(INSTRUCTIONS FOR THE TASK)
From the entries that follow, reproduce exactly and only the lines from the line with "Screen dimensions: 486x325" to the line with "Select __proto__ from the list", endpoints included.

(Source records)
────────
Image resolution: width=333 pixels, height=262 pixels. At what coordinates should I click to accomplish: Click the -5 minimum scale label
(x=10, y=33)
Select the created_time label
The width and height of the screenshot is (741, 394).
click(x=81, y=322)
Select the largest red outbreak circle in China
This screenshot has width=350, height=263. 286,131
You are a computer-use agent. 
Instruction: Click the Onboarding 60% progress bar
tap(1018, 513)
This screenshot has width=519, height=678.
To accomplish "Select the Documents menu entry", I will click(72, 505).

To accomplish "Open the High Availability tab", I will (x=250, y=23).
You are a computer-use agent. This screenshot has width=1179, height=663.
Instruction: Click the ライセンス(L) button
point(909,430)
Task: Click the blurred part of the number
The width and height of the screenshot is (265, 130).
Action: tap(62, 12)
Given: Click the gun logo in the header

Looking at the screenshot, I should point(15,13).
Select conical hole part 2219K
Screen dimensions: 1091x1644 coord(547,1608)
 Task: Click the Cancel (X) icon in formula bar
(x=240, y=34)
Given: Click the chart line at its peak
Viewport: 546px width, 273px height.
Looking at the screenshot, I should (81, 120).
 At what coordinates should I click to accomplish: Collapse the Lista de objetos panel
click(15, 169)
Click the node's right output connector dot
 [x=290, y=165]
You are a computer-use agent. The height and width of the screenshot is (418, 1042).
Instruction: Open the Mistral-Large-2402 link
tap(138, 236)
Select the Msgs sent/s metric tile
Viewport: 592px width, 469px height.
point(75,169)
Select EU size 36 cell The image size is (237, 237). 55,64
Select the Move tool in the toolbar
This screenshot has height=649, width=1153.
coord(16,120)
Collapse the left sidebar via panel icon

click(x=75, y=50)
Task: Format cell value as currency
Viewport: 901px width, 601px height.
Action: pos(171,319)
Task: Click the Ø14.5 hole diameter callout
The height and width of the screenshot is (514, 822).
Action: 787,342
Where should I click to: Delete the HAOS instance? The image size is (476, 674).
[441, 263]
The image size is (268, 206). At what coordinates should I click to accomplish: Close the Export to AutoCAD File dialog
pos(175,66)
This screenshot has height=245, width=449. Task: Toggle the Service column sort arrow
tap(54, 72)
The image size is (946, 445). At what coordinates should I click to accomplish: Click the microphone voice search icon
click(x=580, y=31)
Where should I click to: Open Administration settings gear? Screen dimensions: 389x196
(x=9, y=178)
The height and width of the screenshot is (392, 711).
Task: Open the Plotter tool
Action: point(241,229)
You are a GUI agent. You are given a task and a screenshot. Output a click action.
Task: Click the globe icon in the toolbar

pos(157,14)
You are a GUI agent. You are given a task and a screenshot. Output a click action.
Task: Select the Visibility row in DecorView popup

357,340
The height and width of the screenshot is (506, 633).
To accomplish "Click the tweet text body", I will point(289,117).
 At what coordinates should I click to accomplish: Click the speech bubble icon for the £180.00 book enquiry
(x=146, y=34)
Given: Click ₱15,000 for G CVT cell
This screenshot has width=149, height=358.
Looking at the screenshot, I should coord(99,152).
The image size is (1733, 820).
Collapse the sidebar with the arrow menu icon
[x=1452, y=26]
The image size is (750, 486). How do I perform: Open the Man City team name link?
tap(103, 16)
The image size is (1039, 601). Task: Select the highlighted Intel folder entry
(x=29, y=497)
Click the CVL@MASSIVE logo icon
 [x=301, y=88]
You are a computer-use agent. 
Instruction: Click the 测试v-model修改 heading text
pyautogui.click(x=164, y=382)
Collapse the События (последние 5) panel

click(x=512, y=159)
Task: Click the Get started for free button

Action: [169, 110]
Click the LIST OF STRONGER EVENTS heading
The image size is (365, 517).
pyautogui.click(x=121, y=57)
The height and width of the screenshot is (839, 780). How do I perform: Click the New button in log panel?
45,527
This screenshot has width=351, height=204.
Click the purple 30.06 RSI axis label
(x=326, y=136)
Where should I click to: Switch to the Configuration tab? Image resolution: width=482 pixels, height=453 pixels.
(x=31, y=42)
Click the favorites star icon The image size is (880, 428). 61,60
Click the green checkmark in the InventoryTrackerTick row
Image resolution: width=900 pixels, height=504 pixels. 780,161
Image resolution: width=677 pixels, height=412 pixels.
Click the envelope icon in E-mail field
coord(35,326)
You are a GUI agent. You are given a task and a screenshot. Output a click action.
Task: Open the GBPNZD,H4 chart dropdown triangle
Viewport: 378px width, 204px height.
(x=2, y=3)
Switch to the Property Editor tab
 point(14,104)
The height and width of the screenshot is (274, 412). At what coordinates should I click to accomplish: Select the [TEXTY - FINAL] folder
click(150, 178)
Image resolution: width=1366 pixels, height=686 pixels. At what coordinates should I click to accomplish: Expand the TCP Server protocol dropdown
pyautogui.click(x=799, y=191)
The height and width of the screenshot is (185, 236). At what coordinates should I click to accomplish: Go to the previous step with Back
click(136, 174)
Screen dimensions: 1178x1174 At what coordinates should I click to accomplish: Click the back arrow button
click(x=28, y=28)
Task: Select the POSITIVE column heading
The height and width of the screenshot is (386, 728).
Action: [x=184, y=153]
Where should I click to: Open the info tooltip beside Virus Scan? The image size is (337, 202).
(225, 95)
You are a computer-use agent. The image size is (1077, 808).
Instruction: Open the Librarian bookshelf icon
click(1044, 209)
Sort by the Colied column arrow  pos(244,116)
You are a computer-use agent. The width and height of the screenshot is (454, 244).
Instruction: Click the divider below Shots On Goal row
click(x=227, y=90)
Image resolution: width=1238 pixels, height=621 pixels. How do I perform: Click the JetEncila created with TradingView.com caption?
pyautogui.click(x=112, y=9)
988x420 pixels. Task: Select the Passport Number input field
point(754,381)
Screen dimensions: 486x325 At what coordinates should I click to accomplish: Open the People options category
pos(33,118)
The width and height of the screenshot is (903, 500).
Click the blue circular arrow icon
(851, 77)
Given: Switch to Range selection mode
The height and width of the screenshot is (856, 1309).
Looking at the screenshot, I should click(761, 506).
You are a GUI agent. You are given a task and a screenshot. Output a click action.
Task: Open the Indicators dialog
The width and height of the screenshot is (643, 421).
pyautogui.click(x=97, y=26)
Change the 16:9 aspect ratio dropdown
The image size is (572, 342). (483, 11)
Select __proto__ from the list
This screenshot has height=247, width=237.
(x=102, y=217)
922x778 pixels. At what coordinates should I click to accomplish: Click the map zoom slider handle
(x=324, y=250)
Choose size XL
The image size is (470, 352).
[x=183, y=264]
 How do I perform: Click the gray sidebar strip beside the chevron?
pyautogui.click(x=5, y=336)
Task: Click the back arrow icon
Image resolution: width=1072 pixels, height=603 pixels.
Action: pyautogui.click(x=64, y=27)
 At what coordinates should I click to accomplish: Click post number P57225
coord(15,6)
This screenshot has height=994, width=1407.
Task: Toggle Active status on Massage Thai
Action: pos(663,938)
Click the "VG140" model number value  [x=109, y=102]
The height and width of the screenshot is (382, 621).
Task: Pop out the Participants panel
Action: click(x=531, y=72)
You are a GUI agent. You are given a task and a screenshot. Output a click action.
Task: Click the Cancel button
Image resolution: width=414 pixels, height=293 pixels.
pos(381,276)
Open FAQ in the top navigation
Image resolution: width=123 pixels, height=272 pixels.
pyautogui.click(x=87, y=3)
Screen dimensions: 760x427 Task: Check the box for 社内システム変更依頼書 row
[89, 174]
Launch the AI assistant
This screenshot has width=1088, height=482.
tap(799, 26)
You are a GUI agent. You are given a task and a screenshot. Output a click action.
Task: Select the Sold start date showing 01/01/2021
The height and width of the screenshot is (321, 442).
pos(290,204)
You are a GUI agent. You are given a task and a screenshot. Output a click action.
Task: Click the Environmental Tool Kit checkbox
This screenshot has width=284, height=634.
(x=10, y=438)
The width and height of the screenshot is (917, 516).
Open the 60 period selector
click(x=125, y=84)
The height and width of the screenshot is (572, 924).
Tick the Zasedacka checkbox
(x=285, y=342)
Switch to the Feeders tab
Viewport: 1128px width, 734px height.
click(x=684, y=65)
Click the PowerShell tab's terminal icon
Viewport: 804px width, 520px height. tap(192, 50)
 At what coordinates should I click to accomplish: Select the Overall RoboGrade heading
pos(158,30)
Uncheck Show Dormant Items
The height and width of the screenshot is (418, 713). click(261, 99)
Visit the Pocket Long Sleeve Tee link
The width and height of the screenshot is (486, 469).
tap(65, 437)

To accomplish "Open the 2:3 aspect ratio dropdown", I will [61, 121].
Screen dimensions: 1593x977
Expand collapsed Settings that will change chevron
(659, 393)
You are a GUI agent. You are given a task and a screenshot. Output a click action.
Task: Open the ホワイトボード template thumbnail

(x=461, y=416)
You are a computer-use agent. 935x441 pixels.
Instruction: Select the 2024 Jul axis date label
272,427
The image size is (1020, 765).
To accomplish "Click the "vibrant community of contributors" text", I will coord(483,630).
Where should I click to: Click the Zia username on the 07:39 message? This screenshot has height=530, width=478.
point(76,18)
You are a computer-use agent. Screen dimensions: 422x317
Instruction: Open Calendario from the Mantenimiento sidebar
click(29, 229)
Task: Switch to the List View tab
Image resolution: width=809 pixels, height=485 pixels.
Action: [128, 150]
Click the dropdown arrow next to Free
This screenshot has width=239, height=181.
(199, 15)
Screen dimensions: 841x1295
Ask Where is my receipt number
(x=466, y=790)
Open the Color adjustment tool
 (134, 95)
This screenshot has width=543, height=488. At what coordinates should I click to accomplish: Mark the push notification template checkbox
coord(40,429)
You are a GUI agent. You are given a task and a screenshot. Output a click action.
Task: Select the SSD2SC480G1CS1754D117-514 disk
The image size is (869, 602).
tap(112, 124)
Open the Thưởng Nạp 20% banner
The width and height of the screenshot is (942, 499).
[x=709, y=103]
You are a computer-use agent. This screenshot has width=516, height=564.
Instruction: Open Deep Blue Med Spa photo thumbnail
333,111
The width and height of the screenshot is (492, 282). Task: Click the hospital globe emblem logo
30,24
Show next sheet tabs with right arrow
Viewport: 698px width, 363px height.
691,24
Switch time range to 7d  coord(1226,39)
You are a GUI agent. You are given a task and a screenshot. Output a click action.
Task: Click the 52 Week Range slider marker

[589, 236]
────────
(COMPLETED EXERCISE)
Screen dimensions: 486x325 At what coordinates should I click to accomplish: Open the People options category
pos(33,118)
The width and height of the screenshot is (903, 500).
Click the blue circular arrow icon
(851, 77)
Given: Switch to Range selection mode
The height and width of the screenshot is (856, 1309).
Looking at the screenshot, I should click(761, 506).
You are a GUI agent. You are given a task and a screenshot. Output a click action.
Task: Open the Indicators dialog
The width and height of the screenshot is (643, 421).
pyautogui.click(x=97, y=26)
Change the 16:9 aspect ratio dropdown
The image size is (572, 342). (483, 11)
Select __proto__ from the list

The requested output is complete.